**INFORMATION SHOWN**.
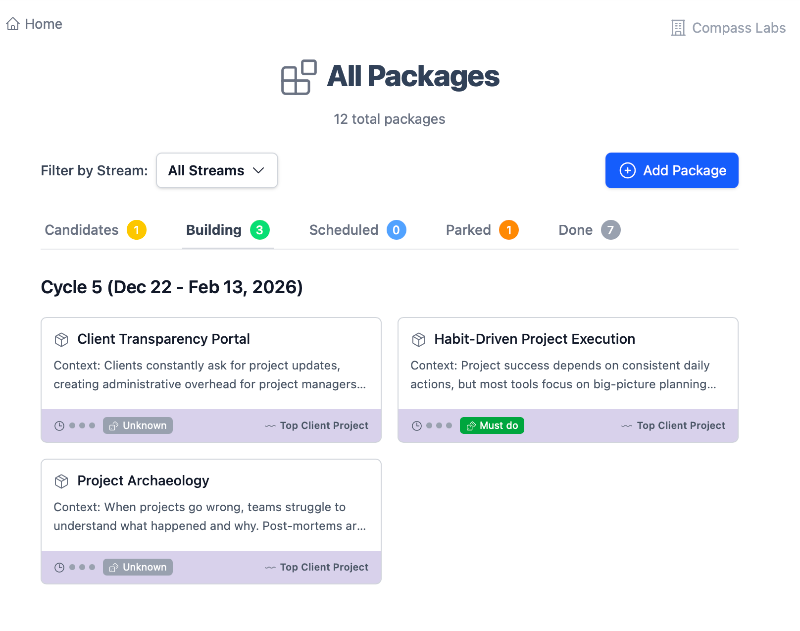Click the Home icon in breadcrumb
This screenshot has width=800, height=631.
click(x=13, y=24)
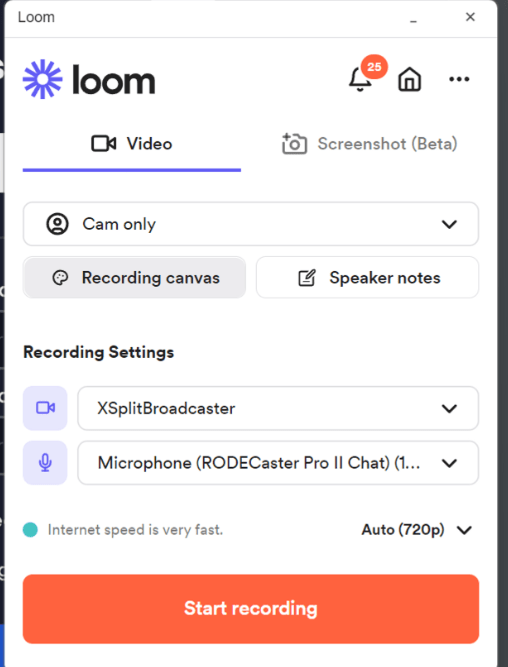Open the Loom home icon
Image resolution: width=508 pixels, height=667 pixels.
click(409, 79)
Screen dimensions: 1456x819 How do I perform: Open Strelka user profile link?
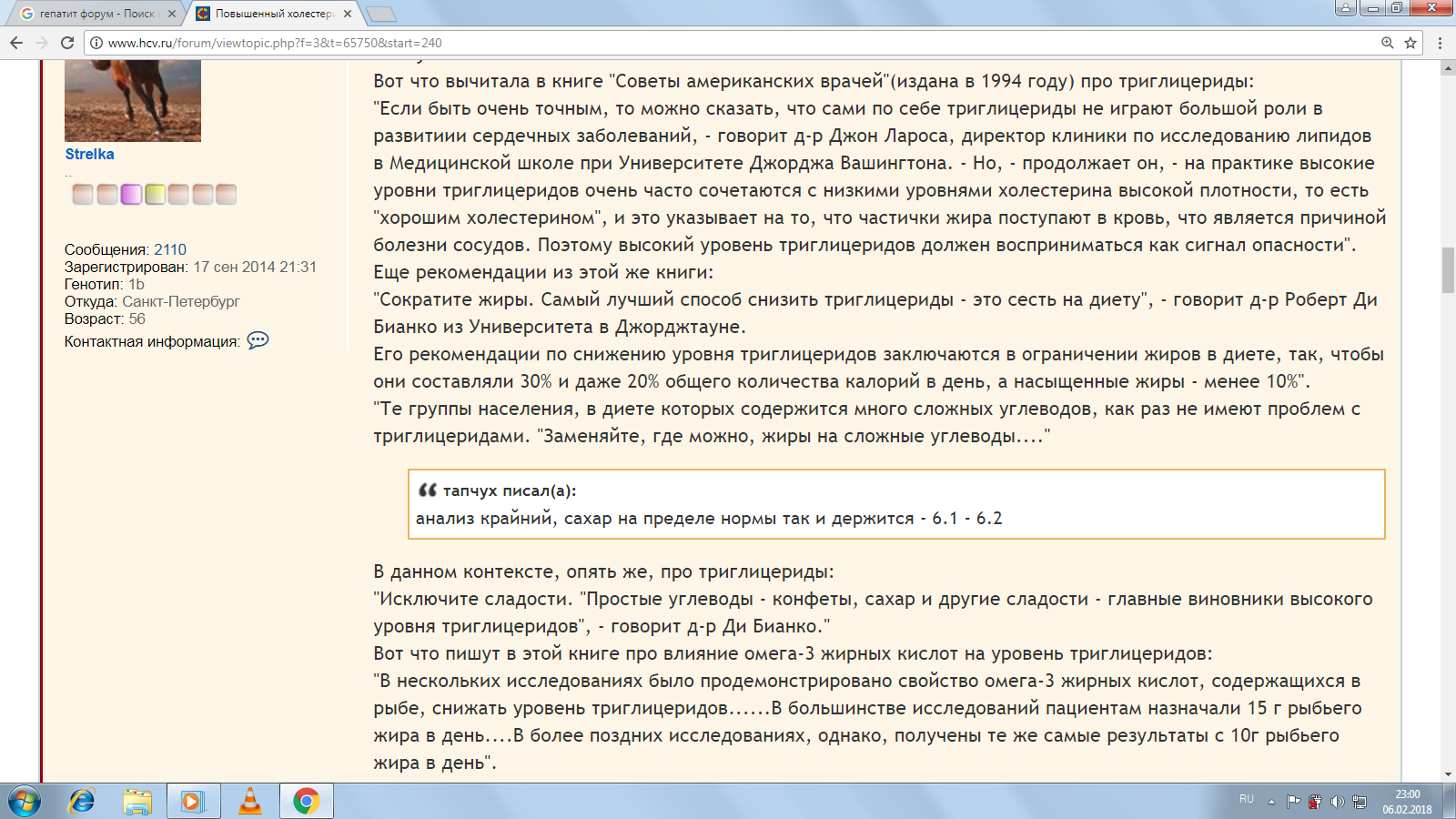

**GOAL**. Convert every line of the records above into a JSON list of strings, one string per line, skipping blank lines. Leave out the pictures.

**RESULT**.
[
  "Click the Home icon in breadcrumb",
  "This screenshot has width=800, height=631.",
  "click(x=13, y=24)",
  "Open the Loom home icon",
  "Image resolution: width=508 pixels, height=667 pixels.",
  "click(409, 79)",
  "Screen dimensions: 1456x819 How do I perform: Open Strelka user profile link?"
]